As I've mentioned before, advances in molecular biology have continued to make all sorts of brute-force approachs possible - things that would have been laughed at (or, more likely, not even proposed at all) a few years ago.

Another recent example of this is a paper earlier this year in Nature from the group of Michael White at UT-Southwestern. The authors selected a lung cancer cell line that's know to be very sensitive to Taxol (paclitaxel), and looked for possible targets that might increase the drug's effectiveness. (It's a good compound to pick for a study like this, since it's simultaneously quite effective and quite toxic).

So, how do you go fishing for such combinations? These days, you set up 21,127 experimental wells, each one contained some cells and some silencing RNA molecules targeting, one at a time, 21,127 different human genes. And you look to see if knocking down expression of any of those genes increased the potency of a normally ineffective dose of the drug. (There were four different siRNAs per gene, actually, and each one was run in triplicate with and without Taxol, leading to a Whole Lotta 96-well plates. I'm glad I'm not paying for all the pipet tips, I can tell you that for sure.)

As you'd imagine, working up the data from this kind of thing takes as long, or longer, than setting one up. After comparing everything to the control wells and to each other several different ways, they ended up with 87 candidate genes whose knockdown seems to make the drug more effective. Gratifyingly, many of these make one kind of sense or another - there are several genes, for example, that are known to be involved in spindle formation, which is the target of paclitaxel itself.

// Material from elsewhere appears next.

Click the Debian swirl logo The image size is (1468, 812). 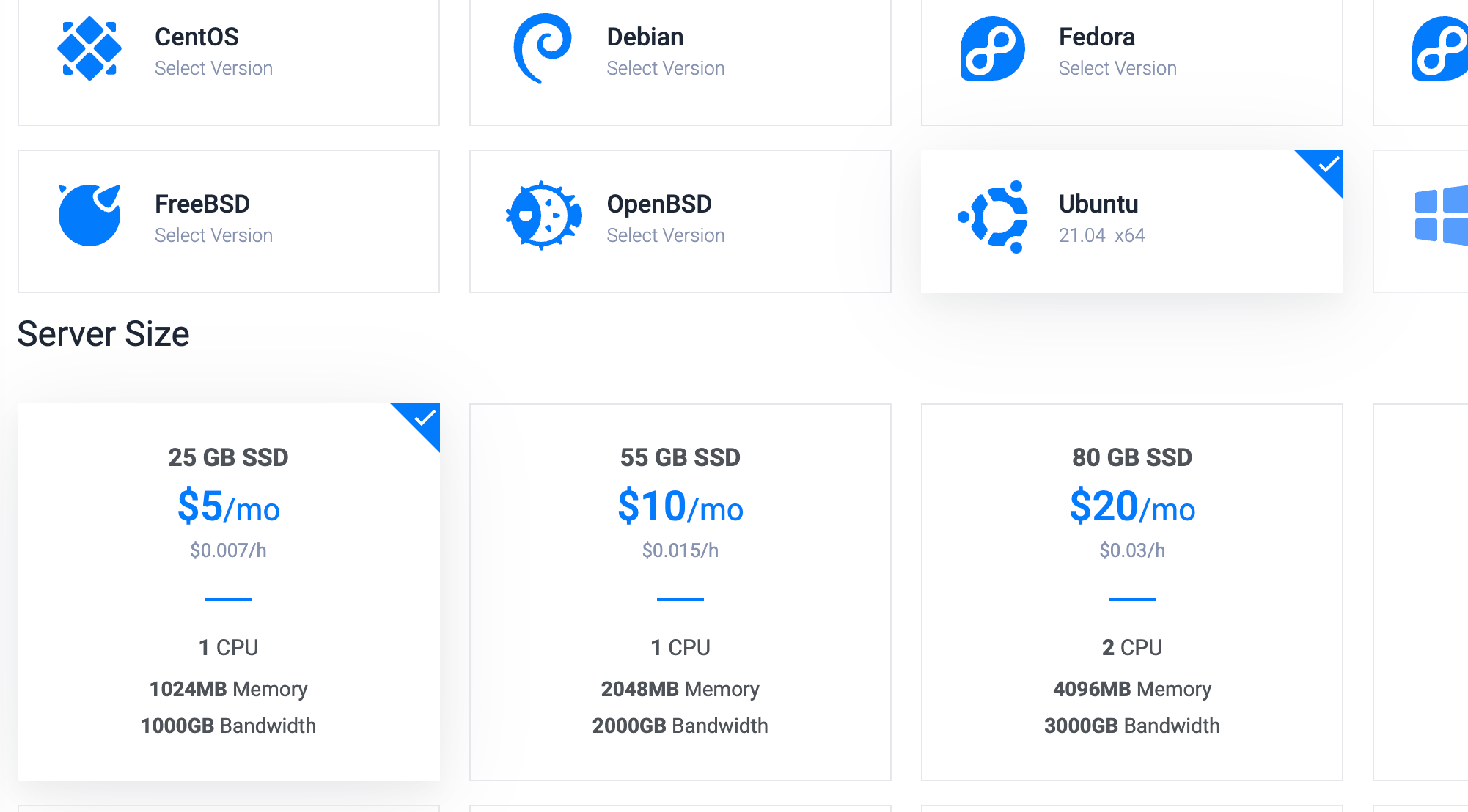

Even more interestingly, not all the hits were obvioius. Another group of genes code for parts of the proteasome. That part of the cell is targeted by Millennium's Velcade (bortezomib), and it's recently been reported that the combination of Velcade and paclitaxel is more effective than expected. And there's another combination that seemingly hasn't been tried at all: the experiment suggests that inhibitors of vacuolar ATP-ase should synergize with Taxol, and (as it happens) a compound called salicylihalamide A has been looked at for just that target. They tried this experimental combination out on the cells, and it seems to work well - so, in humans?

As a commentary in the New England Journal of Medicine on this work dryly put it, "This hypothesis should be tested." And so it should. I've always had doubts about how far one can extrapolate cell data in cancer studies, but this kind of thing will tell us for sure. If something hits from this work, more such studies will come pouring out - they're getting easier to do all the time, you know. . .

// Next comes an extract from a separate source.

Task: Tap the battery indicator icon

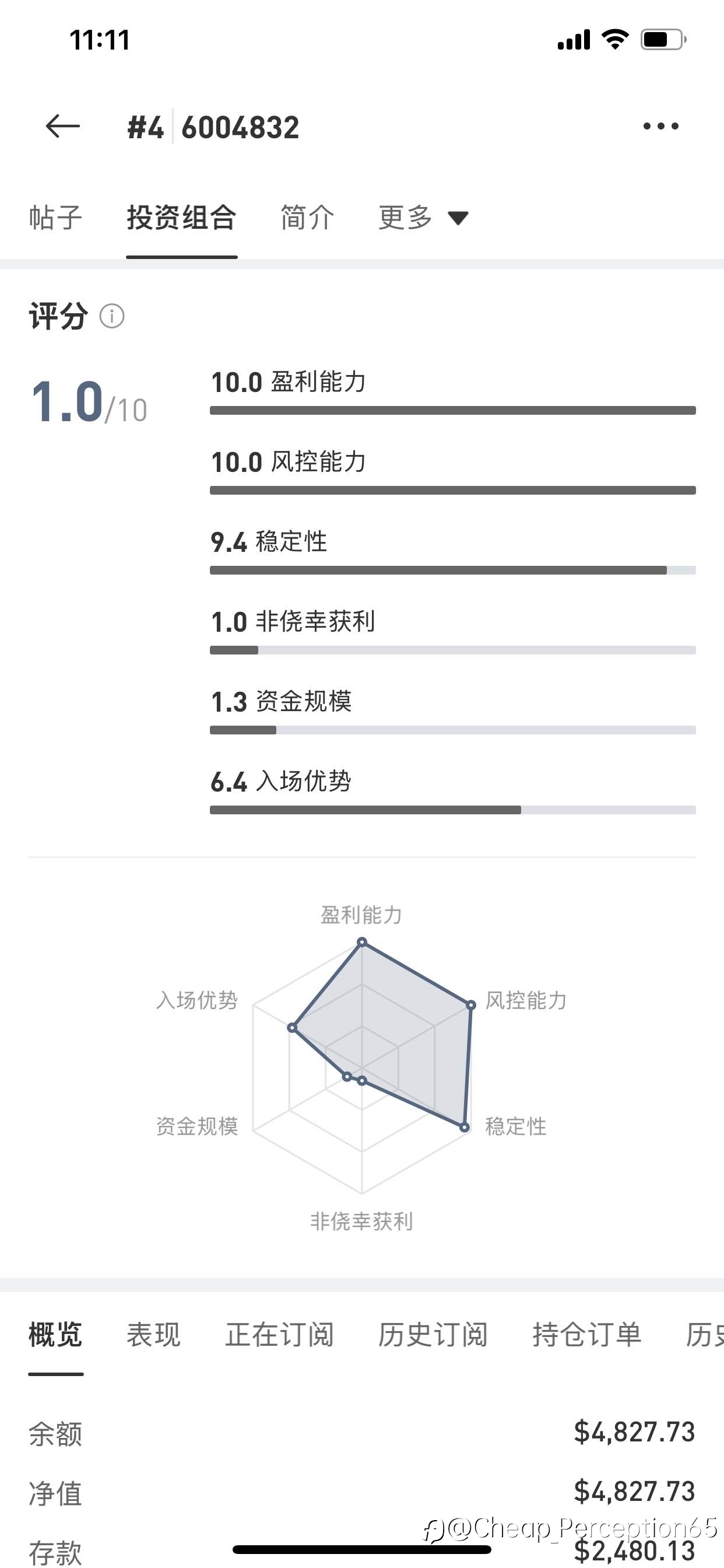Action: pyautogui.click(x=663, y=40)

Comments (8) + TrackBacks (0) | Category: Cancer | Drug Assays


1. SynChem on August 20, 2007 9:22 AM writes...

I worked on a project based on the "Synthetic Lethality" concept. The target turned out to be invalid. I still think it's a great drug discovery paradigm though, albeit a bit elusive and unproven. Nobody understands the mechanism after all. HTS actually has been done looking for such lethality, but it has yet to catch on as a target selection means in pharma. Novartis is the only big pharma I'm aware of who is working on this approach.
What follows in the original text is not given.